Poll: Many women burned out, feeling dread and struggling with finances


As the world celebrates International Women's Day on Wednesday, there's new cause for concern: More women are feeling dread, worry, and burnout and are facing worsening financial pressures, even as inflation continues to ease, new polling shows. 

Two of the top three concerns for women are inflation and the economy, according to a survey from Gender on the Ballot— a collaboration between the Barbara Lee Family Foundation and the Women & Politics Institute at American University— and Benenson Strategy Group.

The economy was a political cudgel Republicans attacked Democrats with during the 2022 midterms and will likely be another line of attack in the battle for control of the White House and Congress in 2024. 

The survey, released on Wednesday and shared early exclusively with USA TODAY, comes after surging inflation led to soaring prices last year, ongoing concerns of a recession, and a debt limit crisis brewing in Washington.

Despite the financial pressure, 78% said women political leaders understand the challenges they're facing and 74% said women leaders would help solve the nation's challenges. 

"If the election were tomorrow or even today, what we can say from this research is that women are telling us that they're more likely to vote with their wallets," said Amanda Hunter, executive director of the Barbara Lee Family Foundation.

Financial struggles

Concern about the economy remains high for women, with 60% saying they are pessimistic about the economy. Nearly half of the women, 47%, said they are anxious or worried about how things are going in the U.S.  

Only 20% of those surveyed said they were hopeful. 

More than half of all women, 56%, said their financial situations worsened in recent years, a six percentage point increase from last year and a 17 percent increase from 2021.

Women have had to resort to drastic measures because of their finances: 67% cut back on going out to restaurants, 48% cut back on groceries and 18% delayed or canceled preventive health screenings. 

Money sits atop an envelope labeled "food."
Women are struggling to afford groceries, according to new polling released Wednesday.  

Younger women face higher financial struggles 

Nearly 40% of younger women said they can make ends meet each month but struggle to pay or save for unexpected expenses; 20% of young women said they struggle to make ends meet each month and sometimes come up short.

Betsy Fischer Martin, executive director of the Women & Politics Institute, said the COVID-19 pandemic and the fallout from the 2020 presidential elections have both contributed to the feelings of dread and financial difficulties. 

"This poll will be instructive for consultants and candidates running on how to thread that needle and how to advocate for things. But also in a way that can restore some of the hope and change that we saw so much a decade ago," Martin said.

Burnout is even more pronounced for moms and women of color

An overwhelming number of women, 60%, said they are more burnt out than usual. This is an 11 percentage point increase from 2022.

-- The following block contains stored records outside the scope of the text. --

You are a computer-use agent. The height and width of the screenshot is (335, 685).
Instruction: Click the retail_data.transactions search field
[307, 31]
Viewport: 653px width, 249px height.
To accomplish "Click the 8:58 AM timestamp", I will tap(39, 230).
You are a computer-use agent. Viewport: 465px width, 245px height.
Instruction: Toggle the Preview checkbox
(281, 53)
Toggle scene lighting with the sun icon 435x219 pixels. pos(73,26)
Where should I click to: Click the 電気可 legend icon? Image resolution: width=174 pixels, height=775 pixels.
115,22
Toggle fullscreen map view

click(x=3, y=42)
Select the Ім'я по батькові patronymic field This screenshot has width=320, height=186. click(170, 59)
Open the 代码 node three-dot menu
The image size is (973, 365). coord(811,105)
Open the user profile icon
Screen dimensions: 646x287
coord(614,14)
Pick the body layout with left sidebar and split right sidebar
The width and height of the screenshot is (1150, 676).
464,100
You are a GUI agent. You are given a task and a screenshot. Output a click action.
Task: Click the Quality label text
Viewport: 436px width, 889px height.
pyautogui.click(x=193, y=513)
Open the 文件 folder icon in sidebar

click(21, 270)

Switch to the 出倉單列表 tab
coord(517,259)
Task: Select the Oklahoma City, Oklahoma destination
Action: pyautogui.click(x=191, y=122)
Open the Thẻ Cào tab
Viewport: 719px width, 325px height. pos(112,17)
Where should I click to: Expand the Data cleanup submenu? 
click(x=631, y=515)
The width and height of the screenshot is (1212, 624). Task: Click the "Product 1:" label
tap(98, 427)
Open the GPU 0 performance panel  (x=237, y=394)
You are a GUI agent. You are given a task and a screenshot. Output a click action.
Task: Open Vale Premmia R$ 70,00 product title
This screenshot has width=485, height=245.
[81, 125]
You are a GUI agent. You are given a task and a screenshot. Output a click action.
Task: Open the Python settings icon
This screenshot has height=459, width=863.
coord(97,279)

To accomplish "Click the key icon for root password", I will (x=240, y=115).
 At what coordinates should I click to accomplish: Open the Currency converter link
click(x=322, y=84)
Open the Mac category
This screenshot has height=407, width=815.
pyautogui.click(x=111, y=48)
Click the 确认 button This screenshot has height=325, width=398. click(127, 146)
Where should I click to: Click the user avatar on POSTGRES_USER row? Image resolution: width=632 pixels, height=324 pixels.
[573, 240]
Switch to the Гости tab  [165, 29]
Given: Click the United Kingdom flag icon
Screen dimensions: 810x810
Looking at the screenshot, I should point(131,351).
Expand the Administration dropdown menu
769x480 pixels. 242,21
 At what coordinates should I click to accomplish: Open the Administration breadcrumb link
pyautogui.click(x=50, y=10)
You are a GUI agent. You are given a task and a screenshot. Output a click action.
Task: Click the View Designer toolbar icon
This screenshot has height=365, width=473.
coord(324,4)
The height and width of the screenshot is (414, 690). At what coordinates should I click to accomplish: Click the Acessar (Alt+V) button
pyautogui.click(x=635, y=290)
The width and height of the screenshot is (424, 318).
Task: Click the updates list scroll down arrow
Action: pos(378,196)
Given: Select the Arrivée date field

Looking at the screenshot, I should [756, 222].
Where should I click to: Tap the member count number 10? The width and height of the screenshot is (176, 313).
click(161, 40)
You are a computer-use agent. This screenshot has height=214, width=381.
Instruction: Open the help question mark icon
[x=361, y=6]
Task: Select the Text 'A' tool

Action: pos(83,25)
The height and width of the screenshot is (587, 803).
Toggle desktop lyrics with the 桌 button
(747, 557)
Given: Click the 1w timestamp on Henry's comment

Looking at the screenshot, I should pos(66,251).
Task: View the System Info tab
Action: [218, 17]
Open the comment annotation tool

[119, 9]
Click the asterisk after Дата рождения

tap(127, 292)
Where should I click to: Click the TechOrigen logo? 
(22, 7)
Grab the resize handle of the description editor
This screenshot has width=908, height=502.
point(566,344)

But for mothers and women of color burnout is more pronounced. Nearly 70% of moms with young children are burnt out, a 29 percentage point increase over last year. 

For Black women, 56% said they were burned out, a 19 percentage point increase from 2022.

Women in political office 

Despite the 118th Congress' record number of women in office, 63% of women still said there are too few women in elected office.

Interestingly enough, 85% of those surveyed believe there will be a woman president in the next 20 years. Yet choosing a woman for president in 2024 is important for only 42% of participants. 

An overwhelming majority of women, 74%, like the idea of having more women in political office. Yet what matters most to them is party affiliation, not the candidate's gender. 

Trust in elections

Half of the women surveyed said the 2024 presidential election will be more important than most, an eight percentage increase from the 2022 midterm elections. Yet only 55% of Republican women trust the results of national elections and only 66% trust in local elections. . 

There remain large discrepancies between Republican women's college education levels and electoral integrity. Of the 45% of Republican women who do not trust national elections, 79% are non-college-educated.


Abortion is still an important topic 

After the overturning of Roe v. Wade last year, 56% of women said they are less likely to support a presidential candidate who is opposed to abortion.

And roughly a third of Republican women said they are less likely to support a 2024 candidate who opposed abortion. 

A little over half of the participants, 53%, said they personally support a person's right to abortion and believe it should be legal and available. That figure drops to 23% for Republican women.

Nearly half of all Democrats, 49%, said abortion rights are a top priority for them and want to see a push to improve abortion access. 

The survey included 811 online interviews nationwide from Feb. 3 – 8, 2023 among registered women voters, with an oversample of women age 18-25. The margin of error is 3.4%.